Given problem: Write out as a numbered list the lines from the line with "You are a GUI" to the line with "This screenshot has width=1464, height=600.", leaving out blank lines.

Entries supplied:
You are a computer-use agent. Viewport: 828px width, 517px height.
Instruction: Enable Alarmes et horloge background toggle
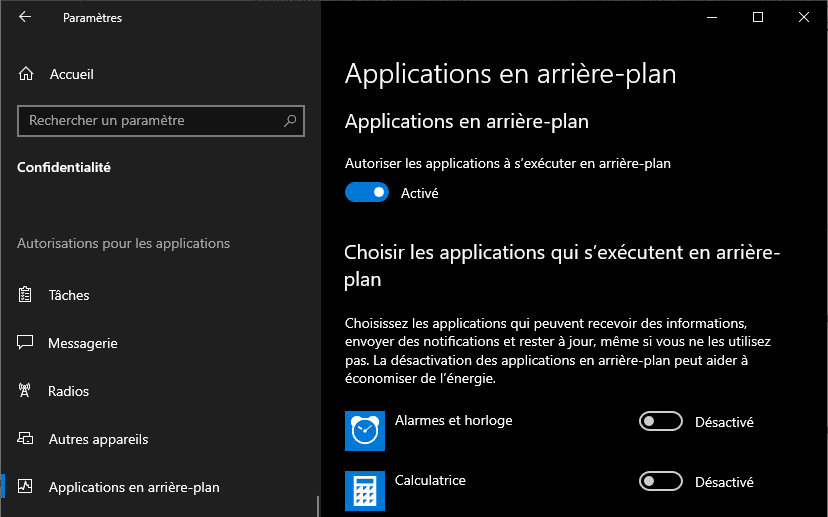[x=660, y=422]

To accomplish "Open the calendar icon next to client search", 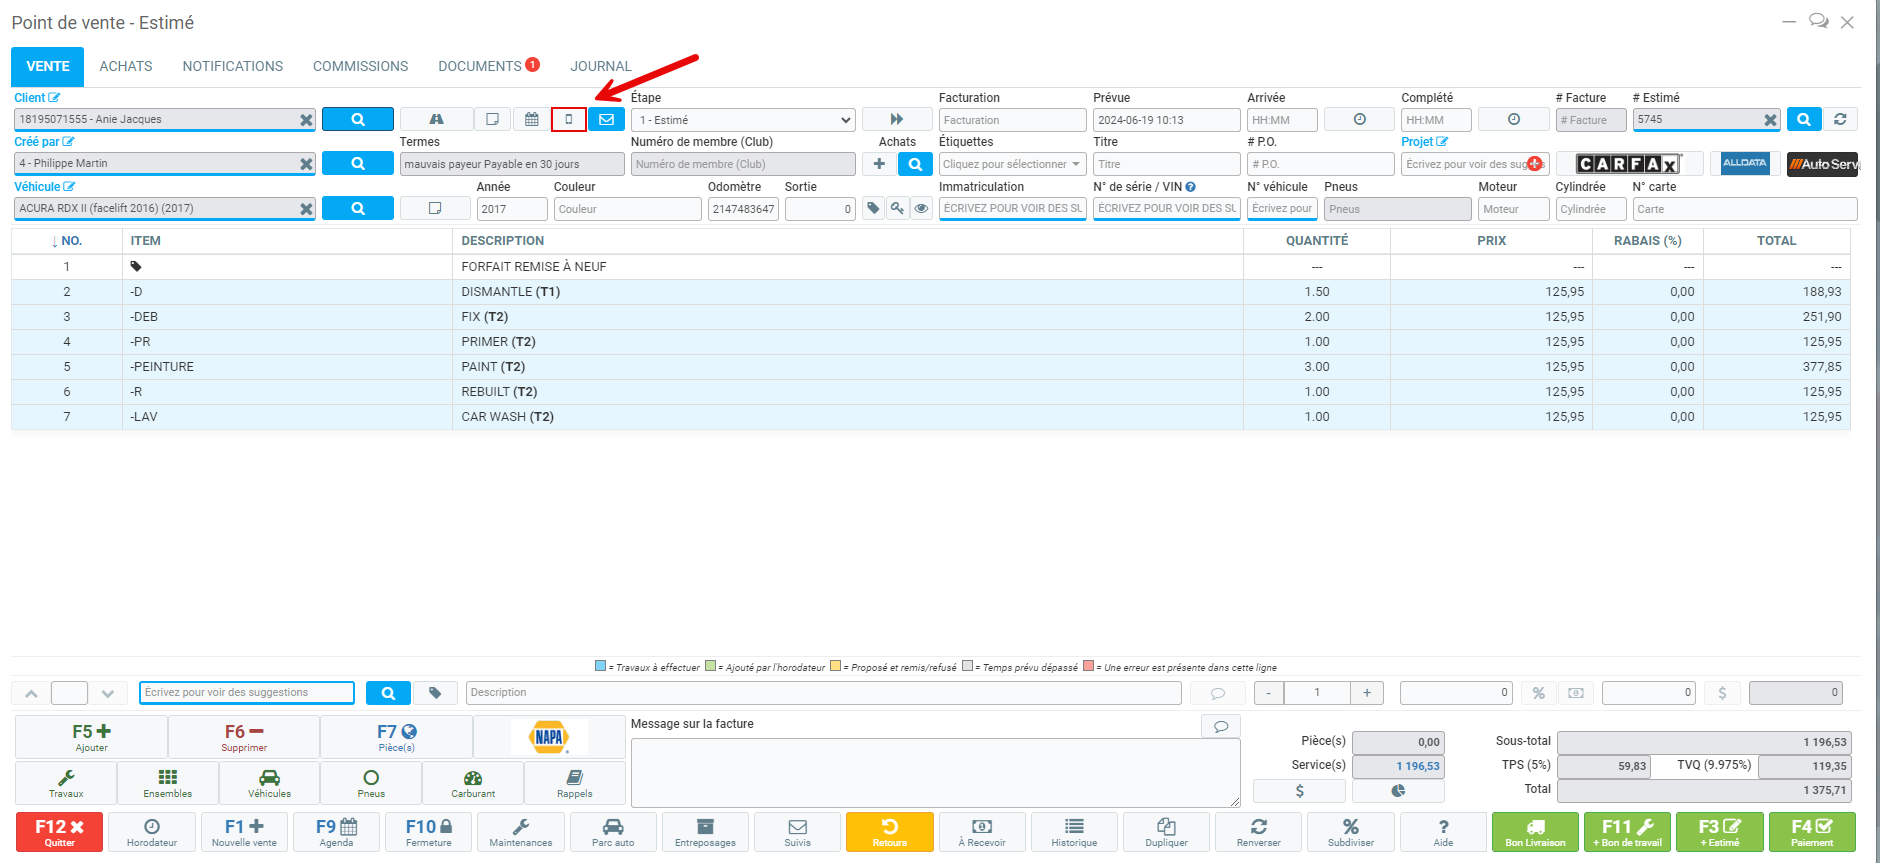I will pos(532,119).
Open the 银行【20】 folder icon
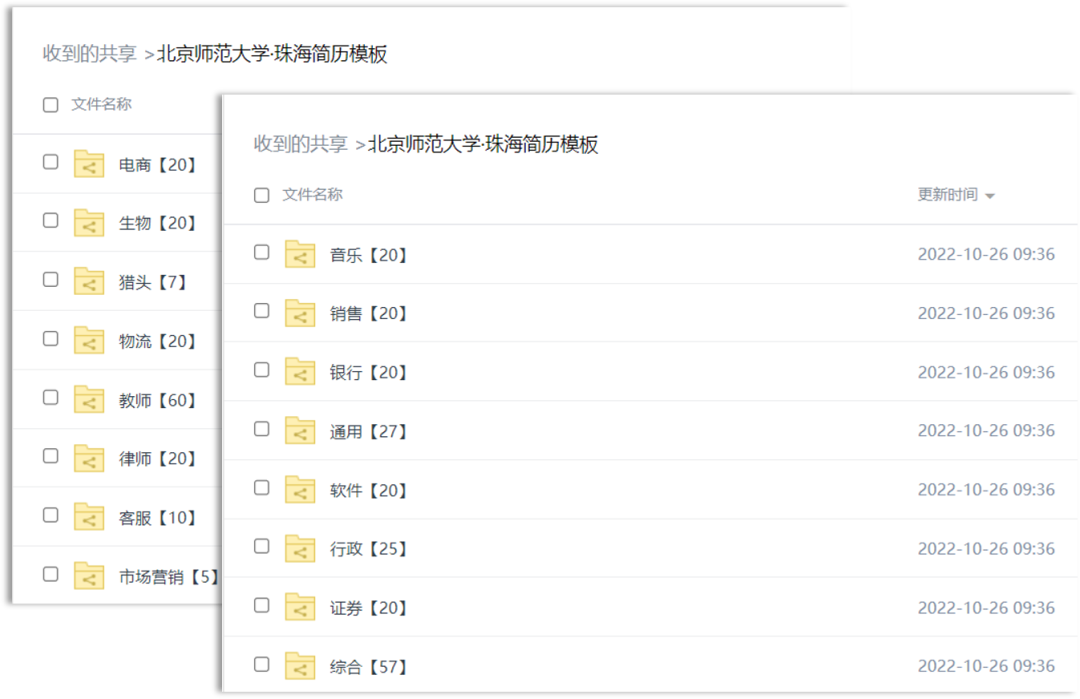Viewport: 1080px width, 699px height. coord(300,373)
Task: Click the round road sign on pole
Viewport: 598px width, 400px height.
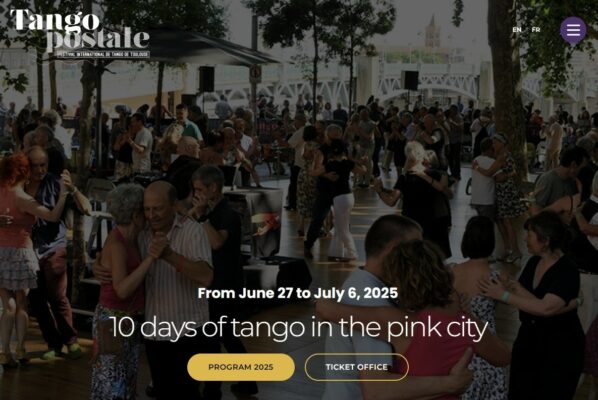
==
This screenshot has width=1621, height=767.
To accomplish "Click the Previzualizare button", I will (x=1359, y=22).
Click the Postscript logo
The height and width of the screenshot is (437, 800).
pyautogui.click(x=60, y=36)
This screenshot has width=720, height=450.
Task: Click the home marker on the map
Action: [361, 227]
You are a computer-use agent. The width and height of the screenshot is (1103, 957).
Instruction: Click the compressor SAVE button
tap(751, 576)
...
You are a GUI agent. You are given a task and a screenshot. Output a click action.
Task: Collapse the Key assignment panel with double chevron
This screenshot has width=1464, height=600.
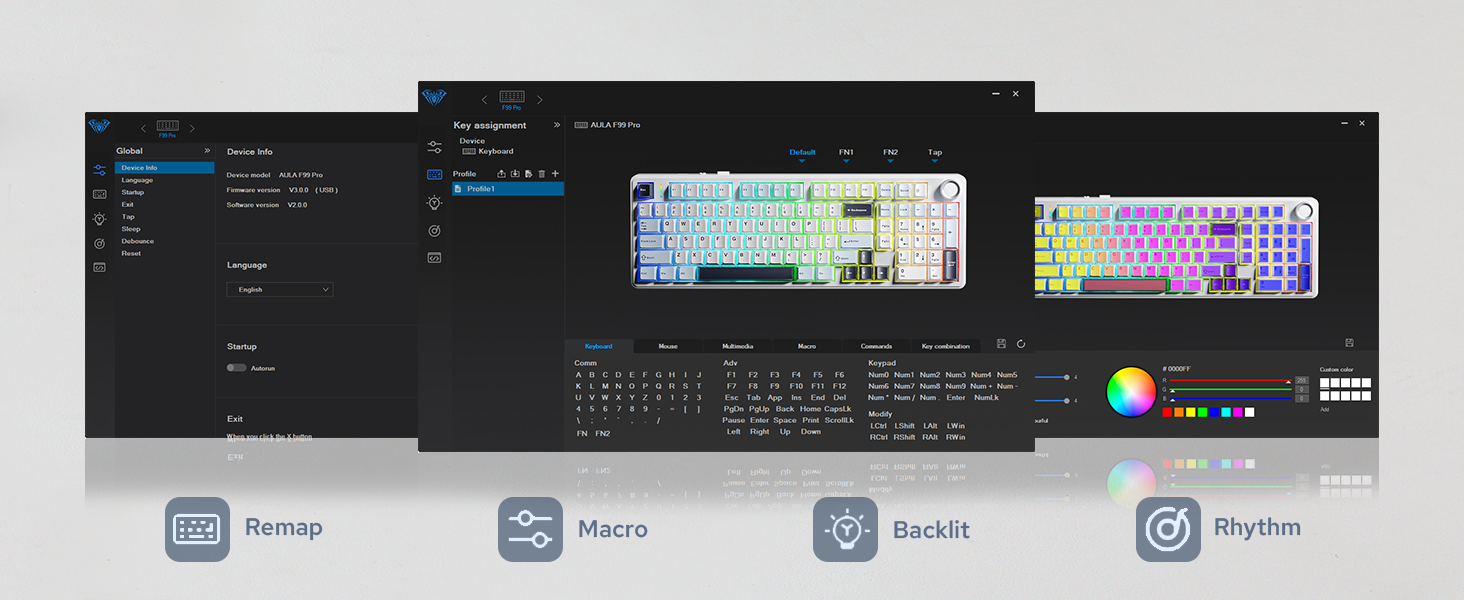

The response:
1. You are a GUI agent. You are given a task and a screenshot. Output a click action.
2. Task: Collapse the Key assignment panel with double chevron
3. This screenshot has width=1464, height=600.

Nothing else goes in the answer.